Worldwide. There are no geographical limits on where your content can be used.

Modify and create derivative works. Meta can alter your images. They can crop them, overlay text, use them as the basis for new content, or incorporate them into other materials.

Ownership without control is largely meaningless. You can own a photo and still be powerless to stop it being used, modified, distributed, and sub-licensed to third parties — because you already agreed to allow all of that the moment you posted it.

AI Training and Your Images

The license grant described above has taken on significant new relevance in the era of artificial intelligence. Major platforms have updated their terms to explicitly include the right to use your content to train AI models.
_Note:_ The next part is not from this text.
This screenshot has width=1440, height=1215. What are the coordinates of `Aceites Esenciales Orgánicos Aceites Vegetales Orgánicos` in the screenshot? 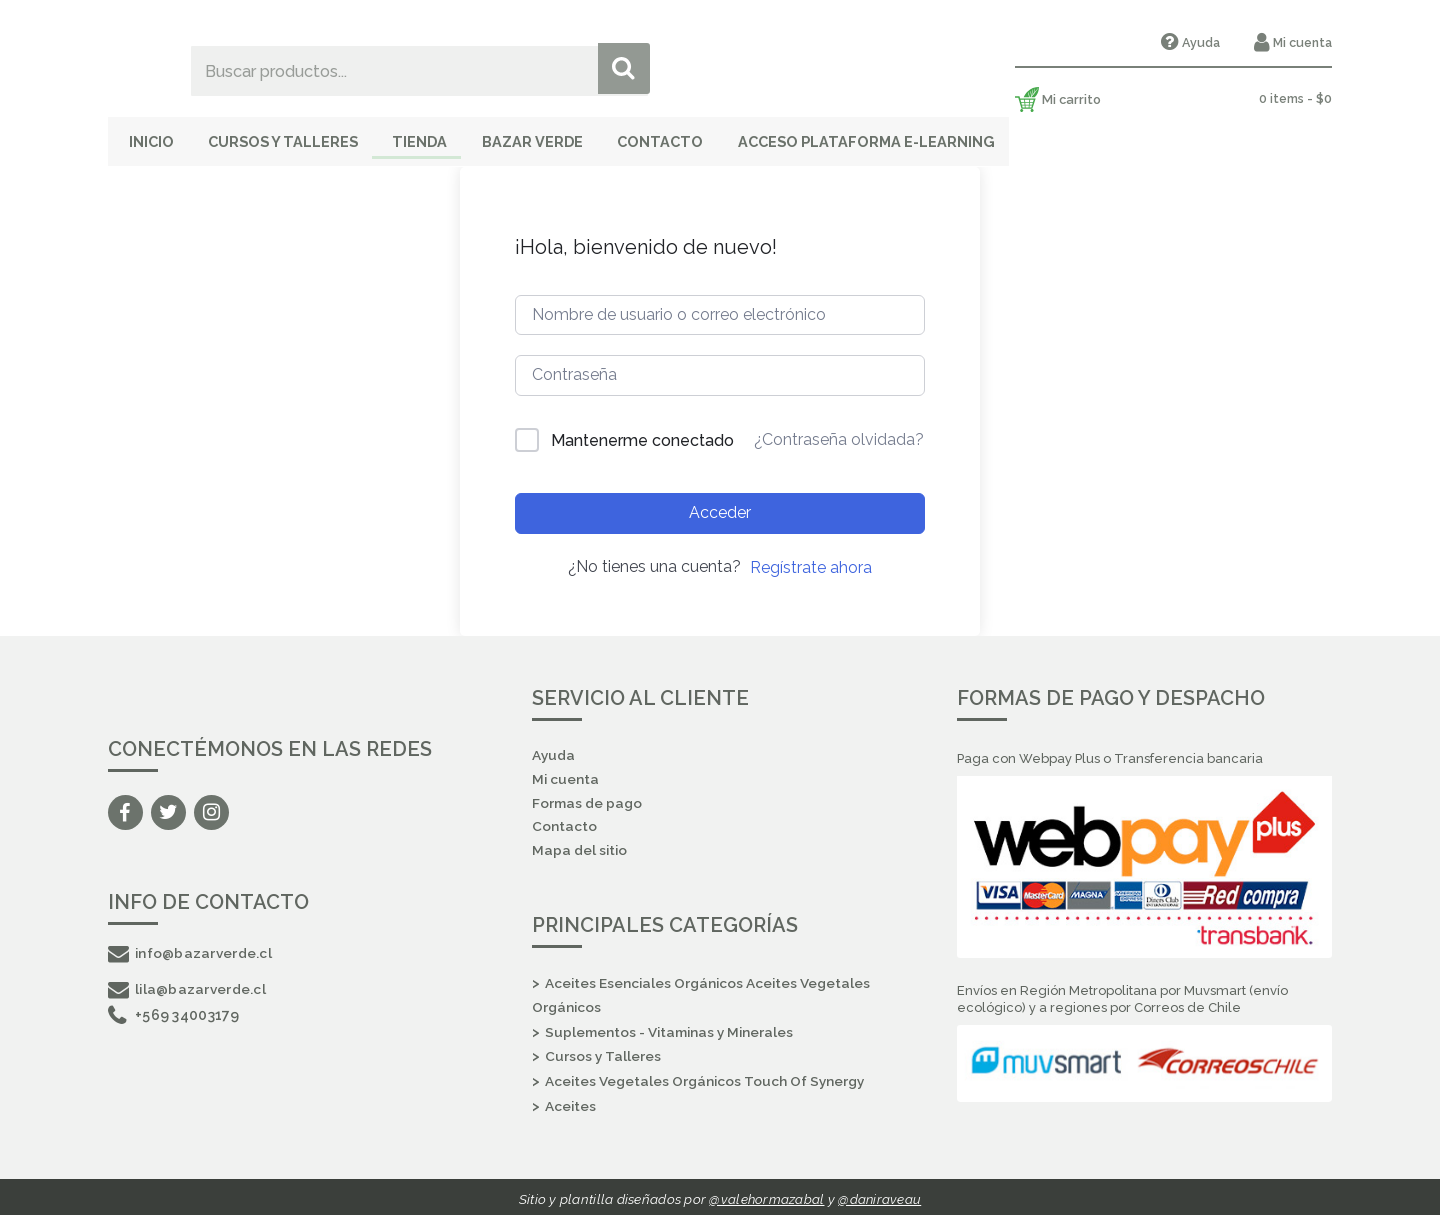 It's located at (704, 992).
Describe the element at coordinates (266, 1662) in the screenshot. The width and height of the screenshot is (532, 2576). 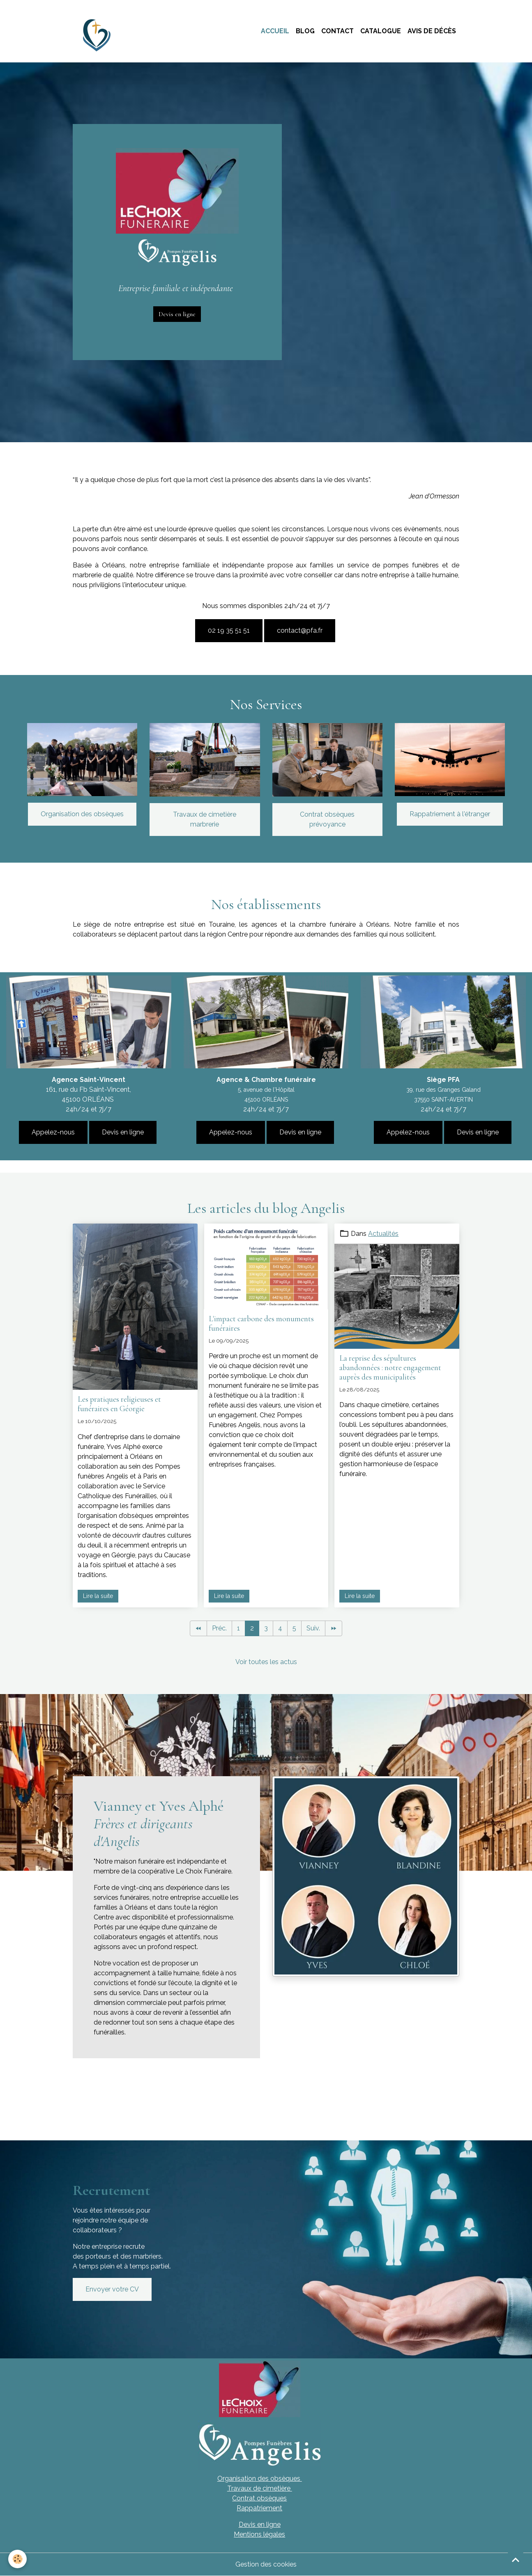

In 2023 and 2024, multiple major platforms — including X, formerly Twitter, LinkedIn, and others — updated their terms of service to include AI training as a permitted use of user content. Meta confirmed in 2024 that it was using public posts, photos, and other content from Facebook and Instagram to train its AI systems. Users in the European Union were able to opt out following intervention from regulators. Users in the United States had no equivalent right.

What this means in practice is that the photos you posted years ago — family moments, travel images, creative work — may have already been used to train AI image generation systems. Your face, your style, your creative choices may have become inputs into systems that can now generate synthetic content indistinguishable from real photographs.

What Happens When You Delete

A reasonable assumption would be that deleting a photo ends the platform’s rights to use it. The reality is more complicated.

Most platforms’ terms specify that the license you granted continues to apply to content that has already been used under that license before deletion — meaning that if your photo was used in advertising, incorporated into a dataset, or sub-licensed to a third party before you deleted it, those uses persist. The deletion ends future use from your account. It does not unwind past use or retract the license from third parties who already received it.

Additionally, deletion from your account is not immediate deletion from the platform’s servers. Most platforms specify a period of up to 90 days for content to be fully removed from their systems. During that window the content technically remains in their possession.

What You Can Do

You cannot retroactively revoke a license for content that has already been used. But you can make informed decisions going forward.

Read the terms before posting. Every platform has a permissions section in its terms of service. It takes five minutes to find and read. Understand what you are agreeing to before you agree to it.

Set accounts to private. Public posts are available to a far broader audience and can be accessed by scrapers, data brokers, and AI training systems. Private accounts limit this exposure significantly.

Opt out of AI training where possible. Some platforms offer the ability to opt out of having your content used for AI training. This setting is typically buried and off by default. Find it and use it. On Facebook and Instagram, go to Settings, then Your Facebook Information or Privacy, and look for AI training or Generative AI options.

Watermark professional or important images. If you are a photographer, artist, or anyone whose images have commercial value, watermarking before posting is the most practical deterrent to unauthorized use. It does not prevent use but it maintains attribution and complicates misuse.

Be selective about what you post. The images that carry the most risk are those that reveal location, identity, or have significant personal or commercial value. Apply more scrutiny to these before posting. Once they are up the license clock has started.

The platforms did not take your photos. You handed them over, one post at a time, under terms you were never encouraged to read. That is not theft. But it is also not nothing. Knowing what you agreed to is the first step to deciding what you agree to next.

Copyright is not the right frame for this conversation. Control is. And on social media, once you post, control is largely gone. The question worth asking before every upload is not who owns this — it is who can use this, and what for.

Knowledge is the only real protection online.